*Saved entries*:
============================================================
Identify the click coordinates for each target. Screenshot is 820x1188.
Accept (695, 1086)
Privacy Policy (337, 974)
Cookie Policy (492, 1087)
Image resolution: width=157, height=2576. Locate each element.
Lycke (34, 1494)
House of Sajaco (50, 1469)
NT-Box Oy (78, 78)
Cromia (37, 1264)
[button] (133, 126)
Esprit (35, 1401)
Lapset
============================================================
*YOUR GOAL*:
Where a line in the records above includes the string "each", show it.

*EXPECTED ANSWER*:
Identify the click coordinates for each target. Screenshot is 820x1188.
Image resolution: width=157, height=2576. Locate each element.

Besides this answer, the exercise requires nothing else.